Friday, June 24, 2011

More Drago Wisdom!

George Drago (the guy who was the pilot of my last mission in Vietnam) ... did I ever tell you story about my last flight in a Hawk?  It was a really dumb thing to do - fly a mission on your last day in-country! - but how else was I to get toe Cam Ranh to catch my flight home?  Anyway, George sent some quotes below to me.  But now for the short story of my last day in-country....I did a flight-follow mission, and George (Mr. Drago then) gave me a special going away present of a buzz of a radome somewhere off the coast near Nha Trang.   Not the low flight over the Company Area as was the custom for DEROSing pilots, but it was close enough...I don't think there was any of the Navy's (or whoever owned the radar site) white paint transfered to the belly of of our OD green aircraft...but it more than qualified in this 22 year old's mind as a bone-fide low pass!  Thanks again Mr. Drago!

And here is some more wisdom from an email George sent me this morning.  Thanks George!

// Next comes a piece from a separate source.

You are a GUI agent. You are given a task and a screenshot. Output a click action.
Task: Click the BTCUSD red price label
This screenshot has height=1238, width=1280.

Sometimes, when I look at my children, I say to myself, “Lillian, you should have remained a virgin.”
-   Lillian Carter (mother of Jimmy Carter)
   
I had a rose named after me and I was very flattered. But I was not pleased to read the description in the catalogue: - “No good in a bed, but fine against a wall.”  
- Eleanor Roosevelt  
   
Last week, I stated this woman was the ugliest woman I had ever seen. I have since been visited by her sister, and now wish to withdraw that statement.. 
- Mark Twain
  
The secret of a good sermon is to have a good beginning and a good ending; and to have the two as close together as possible.
- George Burns
   
Santa Claus has the right idea. Visit people only once a year.
- Victor Borge
    
Be careful about reading health books. You may die of a misprint.
- Mark Twain
   
By all means, marry. If you get a good wife, you’ll become happy; if you get a bad one, you’ll become a philosopher.
- Socrates
    
I was married by a judge. I should have asked for a jury.
- Groucho Marx
    
My wife has a slight impediment in her speech. Every now and then she stops to breathe.
- Jimmy Durante
   
I have never hated a man enough to give his diamonds back.
- Zsa Zsa Gabor
   
Only Irish coffee provides in a single glass all four essential food groups: alcohol, caffeine, sugar and fat.
- Alex Levine
    
My luck is so bad that if I bought a cemetery, people would stop dying.
- Rodney Dangerfield
     
Money can’t buy you happiness .... But it does bring you a more pleasant form of misery.
- Spike Milligan 
    
Until I was thirteen, I thought my name was SHUT UP.
- Joe Namath
    
I don’t feel old. I don’t feel anything until noon. Then it’s time for my nap.
- Bob Hope
    
I never drink water because of the disgusting things that fish do in it…
- W. C. Fields
      
We could certainly slow the aging process down if it had to work its way through Congress. 
- Will Rogers 
   
Don’t worry about avoiding temptation.   As you grow older, it will avoid you.
- Winston Churchill
    
Maybe it’s true that life begins at fifty... But everything else starts to wear out, fall out, or spread out.
- Phyllis Diller
    
By the time a man is wise enough to watch his step, he’s too old to go anywhere.
- Billy Crystal
    
And the cardiologist’s diet: - If it tastes good spit it out.